◆ Recorded data ◆
----------------

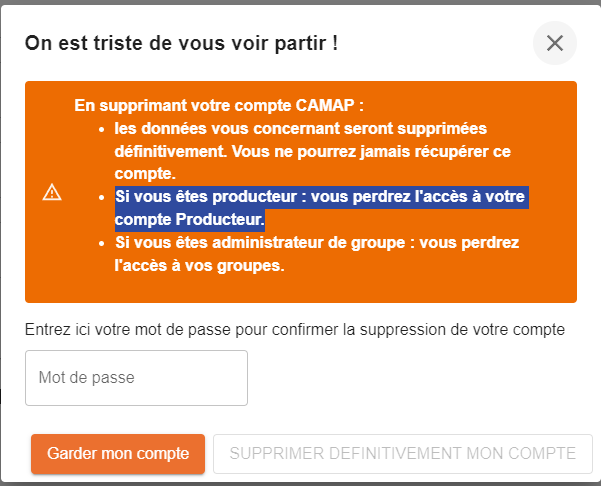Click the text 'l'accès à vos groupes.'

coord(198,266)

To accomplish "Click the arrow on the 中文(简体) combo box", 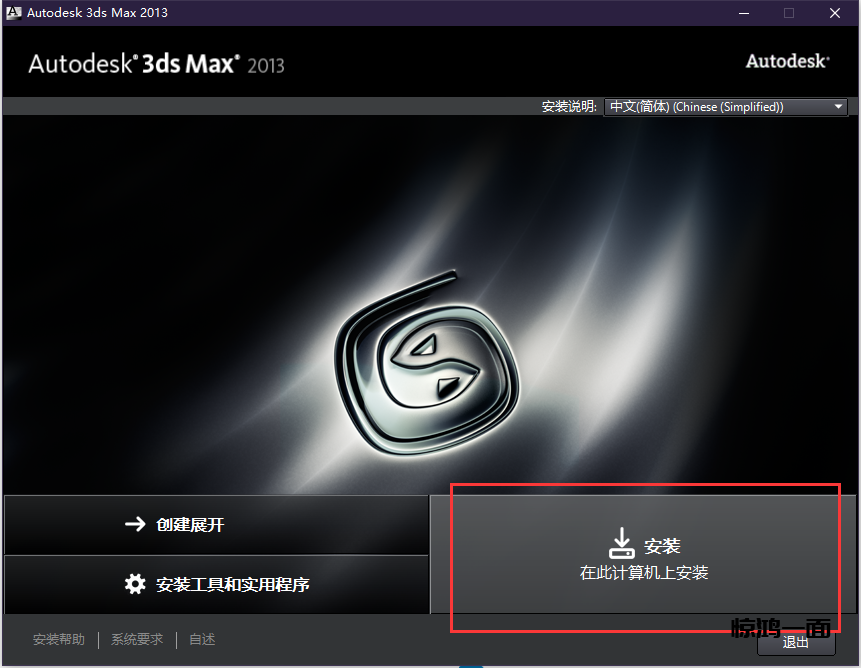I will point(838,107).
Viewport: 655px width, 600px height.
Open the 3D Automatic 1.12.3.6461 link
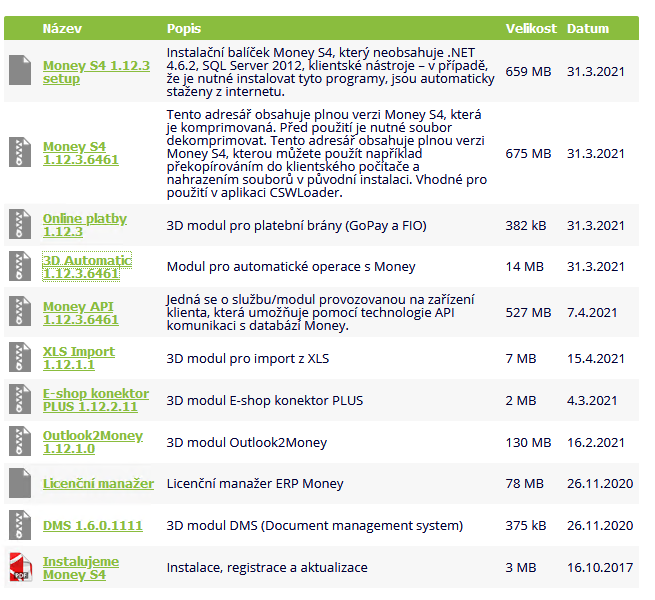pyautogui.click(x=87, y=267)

----------------

Retype, please, exactly the lines that begin with the one containing "Viewport: 655px width, 600px height." and end at the last line of the entries above, both included, leaving out pictures.

◆ TASK RESULT ◆
Viewport: 655px width, 600px height.
Open the 3D Automatic 1.12.3.6461 link
pyautogui.click(x=87, y=267)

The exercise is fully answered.